Era indescriptible lo que estaba sufriendo en aquellos momentos el pobre Morrel.

—¡Doscientos ochenta y siete mil quinientos francos! —repitió maquinalmente.

—Sí, señor —repuso el comisionista—. Ahora, pues —prosiguió después de una breve pausa—, no debo ocultaros, señor Morrel, que aun reconociendo vuestra probidad sin tacha hasta el presente, dícese por Marsella que no estáis en disposición de hacer frente a vuestros créditos.

A esta salida casi brutal, palideció Morrel.

—Caballero —dijo—, hasta el presente, y hace ya veinticuatro años que recibí la casa de manos de mi padre, que a su vez la había regentado treinta y cinco, hasta el presente ni una firma de Morrel a hijos se ha desairado en mi caja.

—Ya lo sé —respondió el inglés—, pero habladme de hombre honrado a hombre honrado: ¿pagaréis éstas con la misma exactitud?

Morrel se estremeció, mirando al que le hablaba así con una firmeza que antes no había tenido.

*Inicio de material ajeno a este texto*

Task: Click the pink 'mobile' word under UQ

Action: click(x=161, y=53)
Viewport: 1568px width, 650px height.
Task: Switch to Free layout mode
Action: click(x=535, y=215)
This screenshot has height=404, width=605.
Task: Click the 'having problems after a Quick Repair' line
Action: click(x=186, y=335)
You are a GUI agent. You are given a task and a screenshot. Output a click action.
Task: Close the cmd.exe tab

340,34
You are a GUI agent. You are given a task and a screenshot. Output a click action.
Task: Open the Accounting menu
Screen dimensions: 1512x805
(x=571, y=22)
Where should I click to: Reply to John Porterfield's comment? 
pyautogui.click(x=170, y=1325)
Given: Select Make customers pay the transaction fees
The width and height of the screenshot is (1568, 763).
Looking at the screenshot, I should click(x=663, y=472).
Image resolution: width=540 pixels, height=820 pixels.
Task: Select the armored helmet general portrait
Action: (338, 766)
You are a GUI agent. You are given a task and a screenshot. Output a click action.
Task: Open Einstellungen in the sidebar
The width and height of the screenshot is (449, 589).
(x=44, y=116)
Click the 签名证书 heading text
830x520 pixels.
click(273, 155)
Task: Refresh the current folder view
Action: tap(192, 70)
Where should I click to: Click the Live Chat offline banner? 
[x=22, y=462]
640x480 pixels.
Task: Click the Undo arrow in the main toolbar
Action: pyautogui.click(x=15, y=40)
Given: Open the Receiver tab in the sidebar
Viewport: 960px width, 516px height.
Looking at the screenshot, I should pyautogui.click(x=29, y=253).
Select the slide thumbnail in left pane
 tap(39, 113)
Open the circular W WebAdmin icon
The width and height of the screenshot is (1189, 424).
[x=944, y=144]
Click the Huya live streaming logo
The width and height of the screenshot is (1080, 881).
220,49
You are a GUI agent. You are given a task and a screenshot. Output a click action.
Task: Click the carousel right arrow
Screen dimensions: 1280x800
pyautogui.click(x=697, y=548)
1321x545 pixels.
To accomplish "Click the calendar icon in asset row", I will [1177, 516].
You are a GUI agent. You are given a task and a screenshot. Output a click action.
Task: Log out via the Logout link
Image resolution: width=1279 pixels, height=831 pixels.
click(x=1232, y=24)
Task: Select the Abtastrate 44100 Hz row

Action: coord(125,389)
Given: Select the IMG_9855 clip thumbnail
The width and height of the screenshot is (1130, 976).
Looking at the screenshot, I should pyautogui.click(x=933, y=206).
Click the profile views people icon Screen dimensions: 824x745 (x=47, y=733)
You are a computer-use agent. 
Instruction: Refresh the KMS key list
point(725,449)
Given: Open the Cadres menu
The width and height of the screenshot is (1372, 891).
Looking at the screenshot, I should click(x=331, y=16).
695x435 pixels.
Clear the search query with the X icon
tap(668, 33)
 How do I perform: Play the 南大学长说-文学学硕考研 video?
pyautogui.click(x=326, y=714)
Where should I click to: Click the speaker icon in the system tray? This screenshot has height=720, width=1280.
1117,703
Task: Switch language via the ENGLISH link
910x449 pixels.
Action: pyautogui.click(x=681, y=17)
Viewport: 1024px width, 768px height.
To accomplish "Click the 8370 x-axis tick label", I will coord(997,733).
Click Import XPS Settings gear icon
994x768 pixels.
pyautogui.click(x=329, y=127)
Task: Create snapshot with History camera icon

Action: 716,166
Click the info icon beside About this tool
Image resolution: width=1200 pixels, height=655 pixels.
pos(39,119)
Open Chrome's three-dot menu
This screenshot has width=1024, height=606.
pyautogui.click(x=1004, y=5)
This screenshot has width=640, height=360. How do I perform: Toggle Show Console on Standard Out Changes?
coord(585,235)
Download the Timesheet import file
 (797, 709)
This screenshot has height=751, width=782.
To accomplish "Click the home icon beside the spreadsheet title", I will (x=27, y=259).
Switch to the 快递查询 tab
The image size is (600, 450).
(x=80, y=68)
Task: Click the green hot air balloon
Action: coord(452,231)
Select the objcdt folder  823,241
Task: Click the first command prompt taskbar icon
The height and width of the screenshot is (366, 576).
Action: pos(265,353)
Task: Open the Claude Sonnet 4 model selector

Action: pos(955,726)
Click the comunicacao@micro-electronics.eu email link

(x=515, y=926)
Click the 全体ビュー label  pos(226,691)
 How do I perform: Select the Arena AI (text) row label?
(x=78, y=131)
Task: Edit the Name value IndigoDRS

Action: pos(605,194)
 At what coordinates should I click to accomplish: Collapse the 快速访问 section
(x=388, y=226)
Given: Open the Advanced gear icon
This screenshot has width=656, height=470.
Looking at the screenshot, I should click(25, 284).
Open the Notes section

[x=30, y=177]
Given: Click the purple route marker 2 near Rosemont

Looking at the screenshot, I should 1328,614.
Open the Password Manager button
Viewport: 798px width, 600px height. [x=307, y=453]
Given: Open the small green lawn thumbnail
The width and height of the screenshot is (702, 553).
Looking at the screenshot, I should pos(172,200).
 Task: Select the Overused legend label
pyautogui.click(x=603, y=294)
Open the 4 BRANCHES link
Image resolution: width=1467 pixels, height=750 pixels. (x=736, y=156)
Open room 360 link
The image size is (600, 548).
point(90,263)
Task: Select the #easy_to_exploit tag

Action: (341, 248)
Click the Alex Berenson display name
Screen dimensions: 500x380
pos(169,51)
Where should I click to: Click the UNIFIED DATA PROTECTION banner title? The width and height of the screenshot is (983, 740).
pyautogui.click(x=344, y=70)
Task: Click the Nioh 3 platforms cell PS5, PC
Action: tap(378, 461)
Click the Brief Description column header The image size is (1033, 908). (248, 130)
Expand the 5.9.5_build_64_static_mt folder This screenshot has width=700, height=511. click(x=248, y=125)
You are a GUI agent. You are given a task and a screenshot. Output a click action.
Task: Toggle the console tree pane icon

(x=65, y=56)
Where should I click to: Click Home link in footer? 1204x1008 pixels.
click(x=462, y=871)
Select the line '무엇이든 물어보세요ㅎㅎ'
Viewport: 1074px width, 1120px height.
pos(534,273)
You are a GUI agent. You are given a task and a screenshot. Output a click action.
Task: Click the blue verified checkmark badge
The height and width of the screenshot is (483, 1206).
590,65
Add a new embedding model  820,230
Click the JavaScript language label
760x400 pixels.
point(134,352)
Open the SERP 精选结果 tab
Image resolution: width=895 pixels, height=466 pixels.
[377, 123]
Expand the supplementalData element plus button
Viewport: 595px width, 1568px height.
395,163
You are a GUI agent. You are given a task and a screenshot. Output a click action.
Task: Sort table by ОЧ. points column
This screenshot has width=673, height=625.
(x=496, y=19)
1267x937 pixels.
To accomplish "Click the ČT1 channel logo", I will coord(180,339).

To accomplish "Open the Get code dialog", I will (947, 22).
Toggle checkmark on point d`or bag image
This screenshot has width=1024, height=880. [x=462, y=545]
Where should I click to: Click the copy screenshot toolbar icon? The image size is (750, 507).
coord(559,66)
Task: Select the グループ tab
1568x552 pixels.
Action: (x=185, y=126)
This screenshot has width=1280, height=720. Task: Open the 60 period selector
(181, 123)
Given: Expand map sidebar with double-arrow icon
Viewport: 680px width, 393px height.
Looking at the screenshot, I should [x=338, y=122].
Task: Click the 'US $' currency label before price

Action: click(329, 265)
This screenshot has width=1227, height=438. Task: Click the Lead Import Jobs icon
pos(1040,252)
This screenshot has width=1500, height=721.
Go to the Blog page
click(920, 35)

—A preguntas hechas con tal franqueza hay que responder necesariamente de la misma manera. Caballero, pagaré si mi buque llega sano y salvo, como espero, pues con su llegada recobraré el crédito que me han quitado las desgracias de que he sido víctima, pero si me faltase
El Faraón
, si me faltase mi último recurso…

Las lágrimas se agolparon a los ojos del desdichado armador.

—¿De modo que si os faltase ese último recurso…? —le preguntó su interlocutor.

—Pues bien —repuso Morrel—, mucho me cuesta decirlo…, pero acostumbrado ya a la desgracia, necesito acostumbrarme también a la vergüenza… Pues bien…, me parece que me vería en la precisión de suspender los pagos…

—¿No contáis con amigos que puedan ayudaros en esta ocasión?